28:22 If FileManager throws an error, we need to handle that properly
so the app doesn't crash. Rather than rethrowing the error, we can just use an
"<error>" string as the tool output to let the agent know it should try
something else:
struct Session {
mutating func handleInput(input: String) async throws {
var input = CreateModelResponseQuery.Input.textInput(input)
while true {
for output in response.output {
switch output {
case .outputMessage(let outputMessage):
case .functionToolCall(let call):
guard let tool = MyTool(name: call.name, arguments: call.arguments) else { continue }
let result = (try? tool.run()) ?? ""
toolInputs.append(.item(.functionCallOutputItemParam(.init(callId: call.callId, _type: .functionCallOutput, output: result))))
continue
default:
print("not handled")
}
}
}
}
}
28:54 Now it works.

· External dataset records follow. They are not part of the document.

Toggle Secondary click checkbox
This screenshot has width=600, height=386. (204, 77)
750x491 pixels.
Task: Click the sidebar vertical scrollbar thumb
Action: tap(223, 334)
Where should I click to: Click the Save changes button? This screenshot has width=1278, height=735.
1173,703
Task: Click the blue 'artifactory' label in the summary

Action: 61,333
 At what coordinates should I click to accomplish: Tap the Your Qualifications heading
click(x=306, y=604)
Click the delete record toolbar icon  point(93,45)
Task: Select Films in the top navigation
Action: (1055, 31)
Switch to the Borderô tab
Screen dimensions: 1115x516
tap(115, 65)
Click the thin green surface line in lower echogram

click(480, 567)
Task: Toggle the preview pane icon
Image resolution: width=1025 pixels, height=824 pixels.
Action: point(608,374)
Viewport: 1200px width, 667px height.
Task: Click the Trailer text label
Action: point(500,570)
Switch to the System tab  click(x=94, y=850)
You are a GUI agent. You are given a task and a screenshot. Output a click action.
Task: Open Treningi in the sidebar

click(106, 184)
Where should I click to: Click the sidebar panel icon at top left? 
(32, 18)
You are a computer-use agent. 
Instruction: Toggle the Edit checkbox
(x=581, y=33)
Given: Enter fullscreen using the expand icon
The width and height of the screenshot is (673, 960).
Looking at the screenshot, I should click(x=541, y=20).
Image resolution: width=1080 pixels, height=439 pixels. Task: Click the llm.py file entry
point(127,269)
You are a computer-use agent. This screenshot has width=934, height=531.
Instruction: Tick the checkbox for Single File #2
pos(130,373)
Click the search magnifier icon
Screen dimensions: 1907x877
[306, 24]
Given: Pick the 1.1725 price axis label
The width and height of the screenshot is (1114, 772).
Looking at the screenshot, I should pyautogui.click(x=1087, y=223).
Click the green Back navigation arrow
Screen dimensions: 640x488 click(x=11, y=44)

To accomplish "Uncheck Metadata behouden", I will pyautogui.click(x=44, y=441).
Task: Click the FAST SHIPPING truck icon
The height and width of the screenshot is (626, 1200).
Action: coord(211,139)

It figured out it should ask for the /Users path
with a capital U. This is essentially what an agent is: an outer loop that reads
user input, and an inner loop that executes tool calls requested by the model.
That's really all there is to it.
29:40 From here, we can make the tools more interesting. We could wrap
macOS-specific APIs or build a GUI around this. There's a lot to explore.